‘My Father’s Shadow’: Making a father from memory

Akinola Davies Jr. was twenty months old when his father died. His brother Wale, who wrote the script, was four. Between them, they have made a film about a man neither of them can remember. Rather th...

Akinola Davies Jr. was twenty months old when his father died. His brother Wale, who wrote the script, was four. Between them, they have made a film about a man neither of them can remember. Rather than hide that memory gap, they have built the film around it.

What you are watching, for much of My Father’s Shadow, is not a childhood being remembered but a father being invented: assembled from family stories and from later visits to Lagos by the brothers.

Davies has no interest in recovering the past neatly. The film moves between what the boys see and what they seem to remember seeing, without signalling which is which. Sudden bursts of images punctuate the narrative at intervals, merging earlier and later moments into each other the way actual memory does. You are not watching the past. You are watching two brothers try to find it, which is a different thing entirely, and more interesting.

As the film begins, we are shown older versions of the brothers alone at home, then we see their father, Folarin, played by Șopé Dìrisù, arrive home. He is preparing to leave again for Lagos, where he works, when the boys start grumbling, and Folarin decides to take them along.

The story takes place across a single day in Lagos, June 1993. The boys, eleven and eight, have never seen Lagos before. Folarin grew up there, and as he takes them around on okadas, through bars, past a shuttered amusement park, down to the sea, we see he is also moving through his own past, showing them who he was before he was their father. He tells them how he met their mother. A friend remembers the couple as the neighbourhood’s great romance. Each story adds to a picture of a man they are only beginning to know.

Outside, the country is coming apart. The June 12 election is unravelling in real time. The boys catch it in pieces: headlines glimpsed on the bus, their father’s argument with a pro-regime passenger, the word “massacre” on a front page no one explains to them. When the annulment is announced on a bar television, gunshots follow almost immediately. Folarin moves his sons out of the city. The film simply shows you what the boys see and lets the fear do its work. Davies holds the whole film together through the eyes of children who absorb everything and understand only some of it.

Davies trusts the image. He does not reach for the explanation. Dìrisù’s performance works in the same way. In one of the film’s most exact scenes, a recently widowed friend of Folarin’s reproaches himself at length for how he treated his wife. The camera holds on Folarin’s face for the entire monologue. He says nothing. What the scene is doing is hinting at troubles in his own marriage that the film will never name directly.
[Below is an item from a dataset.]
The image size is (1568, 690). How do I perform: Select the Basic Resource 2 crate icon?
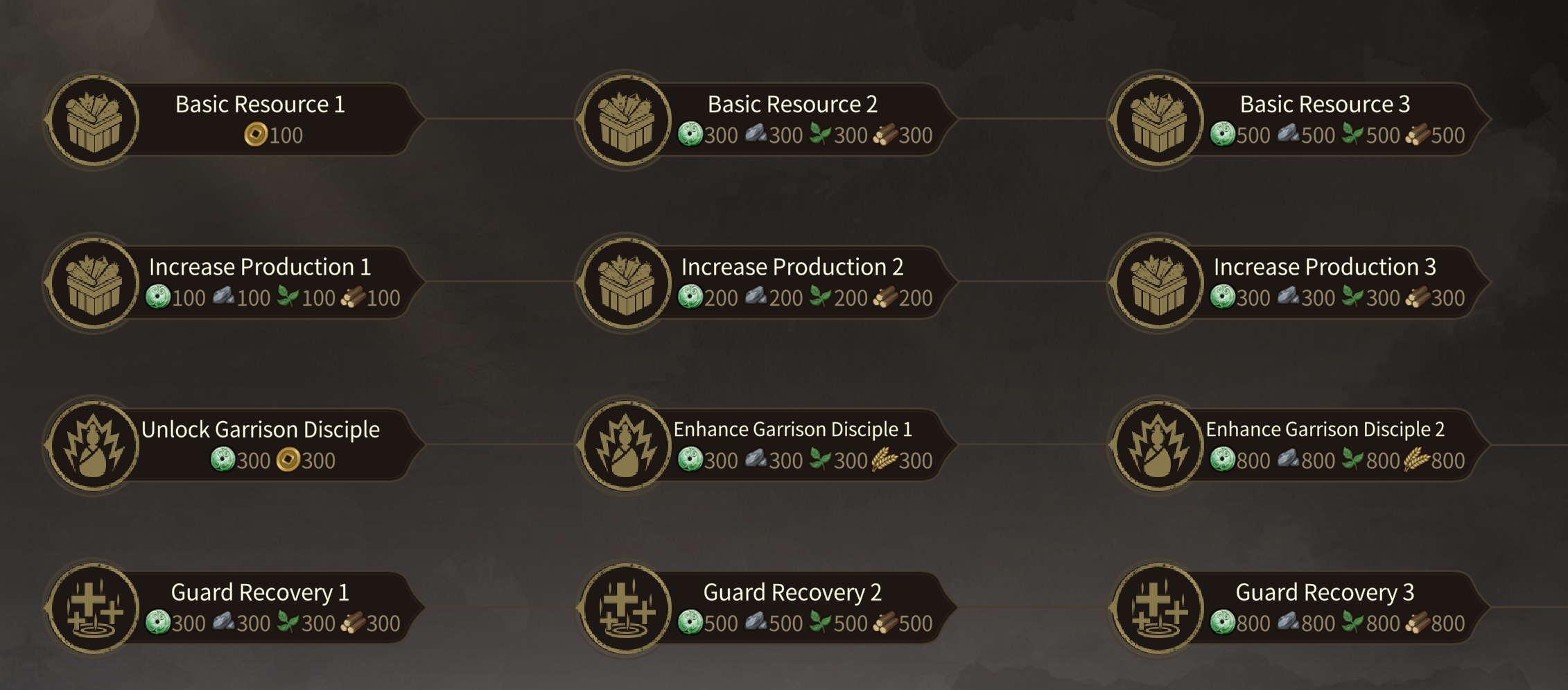pyautogui.click(x=626, y=121)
By the time the boys board a bus back home, the city behind them, they know more about their father than they did that morning. Not everything. Not the parts he could not say. But enough to have started building something: a person made of stories, of the streets where he came from, of the way he said “stupid people” under his breath when a military truck rolled past. This is what the Davies brothers have been doing, too, for their whole lives, and what the film is about.
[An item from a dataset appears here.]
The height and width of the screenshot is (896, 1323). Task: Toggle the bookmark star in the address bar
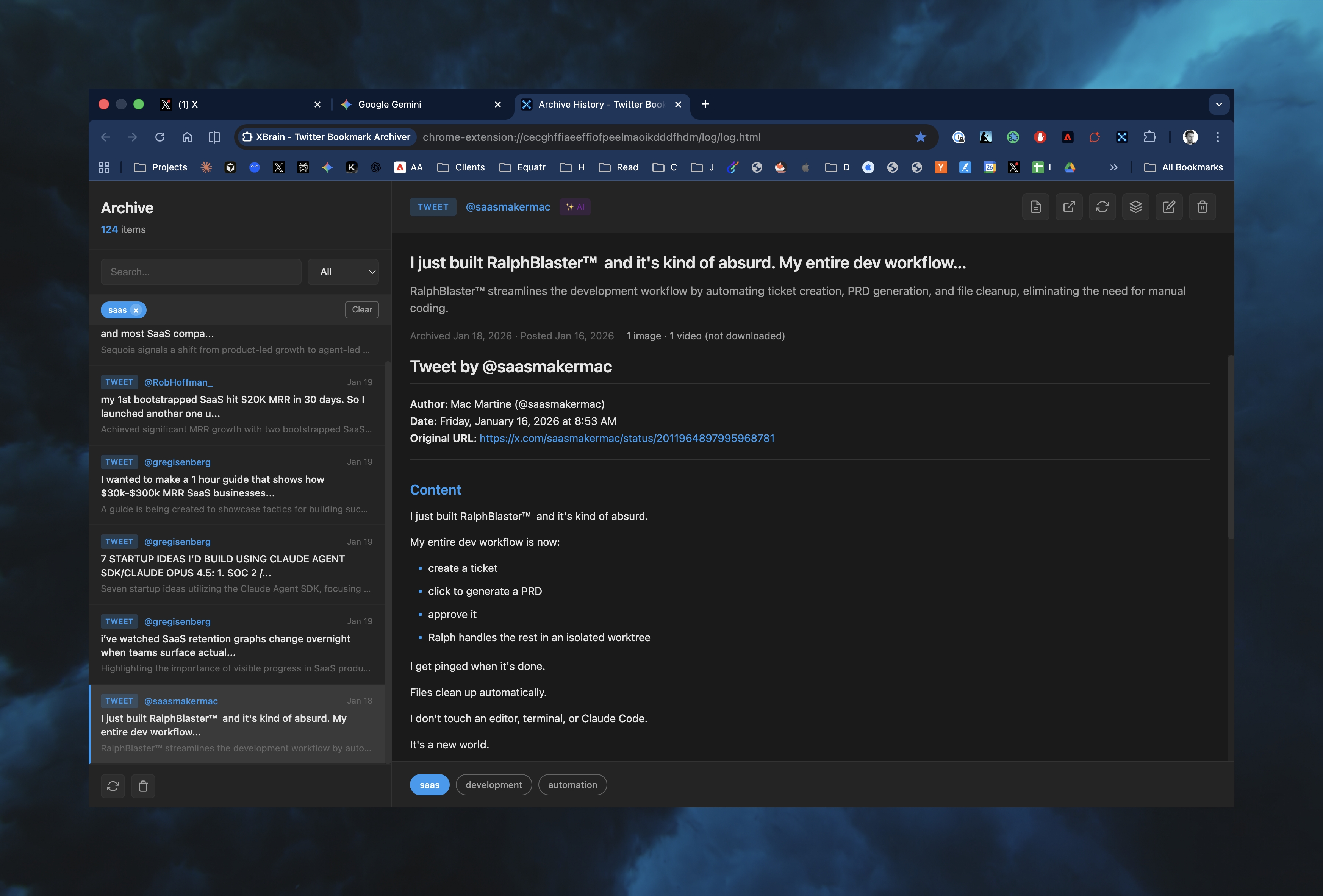pyautogui.click(x=921, y=137)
What they construct belongs to all three of them: the brothers, the father, the country. All three lost something in 1993. They lost something nearly held, then taken before it could be kept. Davies does not force that connection. He places all three losses in the same frame and steps back. For a Nigerian audience, it will feel less like cinema and more like recognition of the weight carried by a generation raised in the shadow of June 12, by parents who never quite said what it cost them. Folarin is one of those parents. The film is his son’s final understanding of why, who, and what.